Além do impacto financeiro direto, especialmente para famílias de baixa renda, o Legislativo destacou a insegurança gerada no orçamento doméstico, reforçando a necessidade de transparência na prestação do serviço público.
No requerimento, foram levantados quatro pontos principais: possível falha sistêmica ou erro de leitura; critérios para cobrança por média de consumo; procedimentos de revisão de faturas; e eventual realização de mutirão para reanálise das cobranças.
Casan responde e descarta falhas
Em resposta oficial, Pedro Joel Horstmann, diretor de Operação e Expansão e Vinícius André Ferreira, gerente de Serviços ao Consumidora da Casan, informaram essa semana que não foram identificadas falhas sistêmicas, erros de leitura ou irregularidades nos hidrômetros que justifiquem aumento indevido nas faturas.
Segundo a companhia, as variações observadas estão relacionadas principalmente à substituição de hidrômetros antigos por novos equipamentos, que apresentam maior precisão na medição.

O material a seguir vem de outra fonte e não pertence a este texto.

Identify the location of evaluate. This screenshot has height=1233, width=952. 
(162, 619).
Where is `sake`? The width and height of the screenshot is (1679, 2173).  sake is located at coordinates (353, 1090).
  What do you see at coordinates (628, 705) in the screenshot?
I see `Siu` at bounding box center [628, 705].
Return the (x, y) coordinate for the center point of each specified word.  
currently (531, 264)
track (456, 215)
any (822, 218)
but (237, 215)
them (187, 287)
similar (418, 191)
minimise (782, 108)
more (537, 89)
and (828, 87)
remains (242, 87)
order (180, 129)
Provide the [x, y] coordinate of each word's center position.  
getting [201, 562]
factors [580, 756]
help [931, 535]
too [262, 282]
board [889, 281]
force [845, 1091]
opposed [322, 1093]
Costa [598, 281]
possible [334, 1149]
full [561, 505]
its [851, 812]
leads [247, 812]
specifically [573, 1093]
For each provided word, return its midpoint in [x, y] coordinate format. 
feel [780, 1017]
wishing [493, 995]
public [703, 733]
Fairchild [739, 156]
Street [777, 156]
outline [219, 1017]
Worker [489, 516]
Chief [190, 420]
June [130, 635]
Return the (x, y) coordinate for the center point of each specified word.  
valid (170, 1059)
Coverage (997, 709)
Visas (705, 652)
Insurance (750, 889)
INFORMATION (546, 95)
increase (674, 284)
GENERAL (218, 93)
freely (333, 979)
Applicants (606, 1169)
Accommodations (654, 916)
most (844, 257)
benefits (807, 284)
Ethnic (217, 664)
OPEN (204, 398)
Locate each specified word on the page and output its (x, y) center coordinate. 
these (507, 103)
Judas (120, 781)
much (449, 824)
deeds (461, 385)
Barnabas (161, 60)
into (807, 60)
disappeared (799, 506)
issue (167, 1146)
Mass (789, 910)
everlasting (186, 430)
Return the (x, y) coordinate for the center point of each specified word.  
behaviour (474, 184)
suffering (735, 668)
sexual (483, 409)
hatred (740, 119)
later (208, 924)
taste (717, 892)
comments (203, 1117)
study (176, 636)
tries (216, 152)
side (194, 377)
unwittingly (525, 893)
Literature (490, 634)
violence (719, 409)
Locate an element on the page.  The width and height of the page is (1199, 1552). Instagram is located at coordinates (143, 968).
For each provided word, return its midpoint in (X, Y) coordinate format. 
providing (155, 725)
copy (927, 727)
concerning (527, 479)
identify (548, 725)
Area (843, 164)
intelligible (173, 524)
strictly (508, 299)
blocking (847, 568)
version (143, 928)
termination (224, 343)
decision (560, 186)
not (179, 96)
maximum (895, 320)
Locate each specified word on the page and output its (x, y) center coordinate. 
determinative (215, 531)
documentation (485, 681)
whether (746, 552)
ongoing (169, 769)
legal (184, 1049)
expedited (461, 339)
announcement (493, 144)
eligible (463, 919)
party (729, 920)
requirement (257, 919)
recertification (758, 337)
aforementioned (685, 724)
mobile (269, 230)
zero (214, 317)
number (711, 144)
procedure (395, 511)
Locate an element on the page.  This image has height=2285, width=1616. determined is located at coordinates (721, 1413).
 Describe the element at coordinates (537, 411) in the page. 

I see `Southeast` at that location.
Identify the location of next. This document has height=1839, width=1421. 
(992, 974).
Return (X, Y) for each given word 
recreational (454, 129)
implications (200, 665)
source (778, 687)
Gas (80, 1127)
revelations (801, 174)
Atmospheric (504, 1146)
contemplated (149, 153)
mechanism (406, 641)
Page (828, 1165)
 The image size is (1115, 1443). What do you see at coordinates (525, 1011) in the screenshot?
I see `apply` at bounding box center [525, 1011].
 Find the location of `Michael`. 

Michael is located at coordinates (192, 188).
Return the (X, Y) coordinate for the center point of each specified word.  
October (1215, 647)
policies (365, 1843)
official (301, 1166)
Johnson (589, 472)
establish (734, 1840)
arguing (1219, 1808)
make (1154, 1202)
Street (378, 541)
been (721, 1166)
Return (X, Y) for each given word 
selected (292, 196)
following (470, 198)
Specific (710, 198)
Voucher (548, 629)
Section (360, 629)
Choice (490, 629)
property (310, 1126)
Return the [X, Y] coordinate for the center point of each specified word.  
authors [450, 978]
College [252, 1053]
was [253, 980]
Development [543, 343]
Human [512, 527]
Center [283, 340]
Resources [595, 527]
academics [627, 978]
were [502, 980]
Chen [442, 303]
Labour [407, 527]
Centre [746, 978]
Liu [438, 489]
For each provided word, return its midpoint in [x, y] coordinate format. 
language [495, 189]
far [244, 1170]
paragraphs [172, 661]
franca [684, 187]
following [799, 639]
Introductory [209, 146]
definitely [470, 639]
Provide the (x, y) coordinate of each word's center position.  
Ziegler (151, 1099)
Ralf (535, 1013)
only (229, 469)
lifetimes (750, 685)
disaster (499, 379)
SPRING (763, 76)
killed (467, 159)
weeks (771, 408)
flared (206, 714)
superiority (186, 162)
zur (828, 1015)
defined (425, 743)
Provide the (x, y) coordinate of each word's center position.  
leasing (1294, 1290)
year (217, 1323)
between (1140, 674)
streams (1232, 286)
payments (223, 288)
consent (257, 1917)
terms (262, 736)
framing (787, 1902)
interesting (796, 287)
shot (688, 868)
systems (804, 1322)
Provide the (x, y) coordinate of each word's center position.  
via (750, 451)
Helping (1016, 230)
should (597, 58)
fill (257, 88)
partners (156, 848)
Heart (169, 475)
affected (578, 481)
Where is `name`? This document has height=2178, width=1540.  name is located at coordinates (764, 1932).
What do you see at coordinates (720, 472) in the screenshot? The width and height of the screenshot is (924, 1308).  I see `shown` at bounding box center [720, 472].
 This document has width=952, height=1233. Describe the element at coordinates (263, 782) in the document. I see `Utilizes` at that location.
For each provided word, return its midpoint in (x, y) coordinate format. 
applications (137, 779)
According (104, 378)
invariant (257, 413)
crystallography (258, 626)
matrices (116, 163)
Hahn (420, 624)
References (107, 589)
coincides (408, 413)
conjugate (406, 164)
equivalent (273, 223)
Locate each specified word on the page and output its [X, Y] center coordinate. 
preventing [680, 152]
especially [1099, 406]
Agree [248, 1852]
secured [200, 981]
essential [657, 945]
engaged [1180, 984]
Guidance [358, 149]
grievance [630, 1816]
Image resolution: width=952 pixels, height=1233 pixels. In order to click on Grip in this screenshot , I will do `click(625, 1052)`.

De acordo com a Casan, hidrômetros com o tempo tendem a submedir o consumo real, o que pode resultar em aumento no valor cobrado após a troca.
Cobrança por média segue regra técnica
A companhia também esclareceu que, nos casos em que não é possível realizar a leitura do hidrômetro, por ausência do morador ou dificuldade de acesso, o faturamento é feito com base na média dos últimos seis meses de consumo efetivamente medido, conforme normas vigentes.
Sobre possíveis divergências nas faturas, a Casan informou que dispõe de procedimentos operacionais para revisão de cobrança, que podem ser solicitados pelos usuários. Entre as causas analisadas estão erro de leitura, vazamentos não aparentes, falhas técnicas ou inconsistências cadastrais.
Os pedidos podem ser realizados por meio dos canais digitais da companhia ou presencialmente nas agências de atendimento, inclusive em Braço do Norte.
A Casan também descartou a necessidade de um mutirão de revisão de faturas, afirmando que não há indícios de erro generalizado no sistema. A companhia reforçou que cada caso deve ser analisado individualmente, com base em critérios técnicos.
Por fim, a empresa reiterou seu compromisso com a transparência, a qualidade dos serviços prestados e a correta medição do consumo, permanecendo à disposição para esclarecimentos adicionais.